Opinion

Tom Kelly: Northern Ireland politicians have experienced the sharp end of intimidation

Tom Kelly

Tom Kelly

Tom Kelly is an Irish News columnist with a background in politics and public relations. He is also a former member of the Policing Board.

Anti-Brexit protester Steve Bray, pictured left, has a heated discussion with pro-Brexit supporters outside Parliament in Westminster this week. Police have been "briefed to intervene appropriately" if the law is broken after Tory MP Anna Soubry accused them of ignoring abuse hurled at politicians and journalists. Picture by Kirsty O'Connor/PA Wire
Anti-Brexit protester Steve Bray, pictured left, has a heated discussion with pro-Brexit supporters outside Parliament in Westminster this week. Police have been "briefed to intervene appropriately" if the law is broken after Tory MP Anna Soubry Anti-Brexit protester Steve Bray, pictured left, has a heated discussion with pro-Brexit supporters outside Parliament in Westminster this week. Police have been "briefed to intervene appropriately" if the law is broken after Tory MP Anna Soubry accused them of ignoring abuse hurled at politicians and journalists. Picture by Kirsty O'Connor/PA Wire

I am old enough to remember just how rough politics was in Northern Ireland and how tough it was to hold the middle ground against loyalist extremists and militant republicans.

These days we may shrug it off, laugh and reminisce but back then it was no laughing matter. It was threatening, abusive and sinister.

So I had more than some sympathy for the Tory MP, Anna Soubry, who was abused by right wing thugs on her way to Parliament. While her abuse may have been startling for British viewers, it wasn’t for us.

Politics throughout the Troubles required an ability to give as good as you got. I was lucky, I learned my new trade from Seamus Mallon, a man not afraid to brace the shoulder, if required.

Some quirky events still stick out in my mind.

A now deceased SDLP councillor was taking John Hume around south Armagh during a European election, when a group of agitated republicans set up a road block near Mullaghbawn. The notion that republicans revered Hume as they claim to do now was a myth. As the protesters banged on the car, the councillor, a mountain of a man, got out and asked them to stand back. They refused and one protester spat at him. Without a second glance, the normally genial councillor landed a right hook, felling his opponent, who keeled over like a sack of spuds. Hume looked on aghast. The protesters collected their wounded, stood back and we drove through.

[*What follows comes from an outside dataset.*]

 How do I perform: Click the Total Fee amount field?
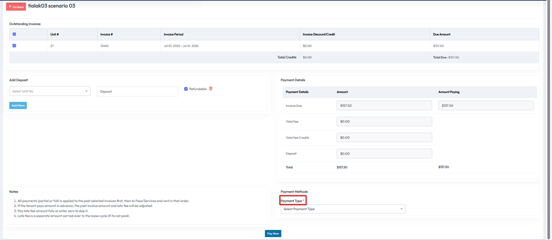(x=384, y=121)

Another time, when working with the newly elected Seamus Mallon, we came up with an idea about a seminar to tackle youth unemployment which was a crippling double digit figure.

Newry’s only hotel was the Mourne Country and that was chosen for the venue. As we approached the hotel, we noticed loyalists protesting against the Anglo-Irish Agreement. Having just returned from America where I had witnessed the KKK protest against an unfazed black mayor, I naively thought protest is just another essential part of democracy - which it is.

Within minutes I was disabused of my naïveté when the crowd dropped a breeze block onto the back of Mallon’s car. Reversing to let him out, I became the focus of the attack. My pride and joy, my battered but beloved silver Nissan Sunny had its wing mirrors ripped off and there was an attempt to haul me from the car. The leader of the protest was the late former DUP councillor George Graham. To make matters worse all of this was conducted in full view of an RUC tender, parked in front of the hotel.

Mallon was never afraid of a hard canvass and once when we went to West Belfast in the 1987 Westminster election to help Joe Hendron, we were leaflet dropping a street near St Mary’s Training College, when trouble started and the canvassers were attacked. Mallon took over the loud hailer and like General Patton rallied his troops telling them to hold their ground and that no-one would be run out of this street. By the time we got to the end of the road, local residents were out shaking Mallon’s hand. Sometimes even lambs like me had to find the heart of a lion.

There are countless other stories, such as the SDLP councillor being shot at near a polling station, taxis couriering attackers to beat SDLP canvassers with hurling sticks; SDLP polling agents finding their tyres slashed and excrement being posted through the letter boxes of SDLP representatives.

These occurred in the days before the vileness of social media and emergence of the cowardly keyboard warriors. Some people from other political parties who have experienced the rambunctious nature of northern politics will have similar stories. But there is no doubt in my mind that certain parties excelled in political intimidation. They even had propagandists to justify it.

Perhaps one of the most unedifying events in northern politics was the obscene haranguing and harassment of David and Daphne Trimble by the DUP after Trimble lost his seat. It was pitiful to watch and is a shameful stain on those who took part in it.

Brexit, and not the backstop, has poisoned and embittered political discourse in Britain and Ireland. And the depths of its depravity has cost one MP her life.

Fascism, whether from the left or right, needs to be faced down.